The researchers found that 20 atypical fractures occurred in the shaft region and 132 non-atypical fractures occurred in the subtrochanteric region. Of the 20 patients who experienced atypical fractures, 17 were using bisphosphonates compared with just three of the 132 patients without atypical fractures. Alendronate (Fosamax, Merck) and risedronate (Actonel, Warner Chilcott) were the bisphosphonates used, for less than a mean of 5 years in both groups.
The risk for an atypical vs. typical fracture was calculated as 37.4-fold in bisphosphonate users. In addition, the atypical fracture pattern was 96.7% amongst bisphosphonate users.
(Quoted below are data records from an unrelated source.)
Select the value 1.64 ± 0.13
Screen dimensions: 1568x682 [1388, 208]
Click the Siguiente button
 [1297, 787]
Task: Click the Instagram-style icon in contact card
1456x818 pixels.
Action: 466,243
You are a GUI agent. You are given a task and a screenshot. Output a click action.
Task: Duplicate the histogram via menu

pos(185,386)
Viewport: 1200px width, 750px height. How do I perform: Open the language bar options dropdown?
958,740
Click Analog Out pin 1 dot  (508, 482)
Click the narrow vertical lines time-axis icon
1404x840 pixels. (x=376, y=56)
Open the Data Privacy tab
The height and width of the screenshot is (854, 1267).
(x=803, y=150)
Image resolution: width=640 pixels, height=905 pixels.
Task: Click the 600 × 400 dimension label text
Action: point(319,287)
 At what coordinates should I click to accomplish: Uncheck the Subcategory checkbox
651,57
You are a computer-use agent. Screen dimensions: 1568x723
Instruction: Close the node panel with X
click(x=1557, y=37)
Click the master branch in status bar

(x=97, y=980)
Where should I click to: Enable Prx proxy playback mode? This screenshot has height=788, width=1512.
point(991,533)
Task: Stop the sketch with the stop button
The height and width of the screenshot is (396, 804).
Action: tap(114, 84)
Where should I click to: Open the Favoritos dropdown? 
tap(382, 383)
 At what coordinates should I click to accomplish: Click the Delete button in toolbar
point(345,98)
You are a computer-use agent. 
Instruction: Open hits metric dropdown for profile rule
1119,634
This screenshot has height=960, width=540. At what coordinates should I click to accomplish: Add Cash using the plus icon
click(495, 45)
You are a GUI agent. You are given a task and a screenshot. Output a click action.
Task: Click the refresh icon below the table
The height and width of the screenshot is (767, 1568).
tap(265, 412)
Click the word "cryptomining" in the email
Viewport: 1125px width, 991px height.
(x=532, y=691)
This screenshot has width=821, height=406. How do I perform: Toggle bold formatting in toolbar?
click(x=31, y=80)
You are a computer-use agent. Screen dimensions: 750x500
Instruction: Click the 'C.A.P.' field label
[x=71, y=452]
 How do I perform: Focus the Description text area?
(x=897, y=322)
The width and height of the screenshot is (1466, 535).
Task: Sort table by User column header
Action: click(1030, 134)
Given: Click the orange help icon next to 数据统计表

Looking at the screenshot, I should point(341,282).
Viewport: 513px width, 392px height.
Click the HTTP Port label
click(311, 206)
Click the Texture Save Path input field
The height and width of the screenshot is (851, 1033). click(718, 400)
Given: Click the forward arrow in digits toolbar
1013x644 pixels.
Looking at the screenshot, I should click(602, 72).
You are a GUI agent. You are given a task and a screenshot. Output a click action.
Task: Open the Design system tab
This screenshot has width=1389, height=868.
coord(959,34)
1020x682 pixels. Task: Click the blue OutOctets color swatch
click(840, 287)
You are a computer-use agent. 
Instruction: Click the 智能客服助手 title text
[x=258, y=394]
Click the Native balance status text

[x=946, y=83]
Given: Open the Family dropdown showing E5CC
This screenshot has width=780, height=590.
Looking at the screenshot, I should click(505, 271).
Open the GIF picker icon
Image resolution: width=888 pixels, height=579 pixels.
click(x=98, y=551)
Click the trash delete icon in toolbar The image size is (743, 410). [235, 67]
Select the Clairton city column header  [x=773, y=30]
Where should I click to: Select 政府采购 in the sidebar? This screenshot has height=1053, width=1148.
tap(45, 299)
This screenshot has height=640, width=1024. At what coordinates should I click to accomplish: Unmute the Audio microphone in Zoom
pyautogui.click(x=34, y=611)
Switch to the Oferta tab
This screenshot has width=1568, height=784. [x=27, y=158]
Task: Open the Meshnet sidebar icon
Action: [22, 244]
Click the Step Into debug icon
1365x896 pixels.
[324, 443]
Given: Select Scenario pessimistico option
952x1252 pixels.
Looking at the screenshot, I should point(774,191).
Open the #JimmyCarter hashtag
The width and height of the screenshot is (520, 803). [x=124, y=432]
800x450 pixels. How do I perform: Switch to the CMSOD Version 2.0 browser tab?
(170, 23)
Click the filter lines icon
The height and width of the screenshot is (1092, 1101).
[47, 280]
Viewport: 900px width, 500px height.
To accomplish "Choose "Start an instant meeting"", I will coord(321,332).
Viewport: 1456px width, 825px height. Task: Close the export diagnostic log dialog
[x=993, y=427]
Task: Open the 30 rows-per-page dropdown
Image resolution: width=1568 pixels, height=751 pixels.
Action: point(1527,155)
The mean annual incidence of atypical femoral fractures was 0.23 per 10,000 people in the general population in Australia and 1.66 per 10,000 people aged 65 years or older. Based on specific bisphosphonate use, the mean annual incidence of atypical fractures was estimated to range from 11 to 33 per 10,000 among alendronate users and from 2.5 to 7.4 per 10,000 risedronate users.
Girgis and colleagues identified a history of low energy fractures, glucocorticoid therapy of six months or more, active rheumatoid arthritis, and low vitamin D levels as risk factors for atypical fractures.
The researchers noted that the frequency of atypical femoral fractures found in the study is “very low and on balance.” Based on these results, the risk-benefit ratio favors the use of bisphosphonates despite evidence of an increased risk for these fractures, they concluded. – by Louise Gagnon
The best of these type of studies are like this one where you are looking at the radiographs and distinguishing between any femoral fracture or subtrochanteric fracture and those (fractures) with those specific atypical features. The limitation with any of these studies, in terms of causality, is that you need to have a randomized, controlled study.
– Benjamin Leder, MD
Endocrinologist, Massachusetts General
Associate Professor of Medicine, Harvard Medical School
For more information:
- Girgis C. Concurrent oral session 12: Osteoporosis therapy and complications. #1071. Presented at: American Society of Bone and Mineral Research 2010 Annual Meeting; Oct. 15-19, 2010; Toronto.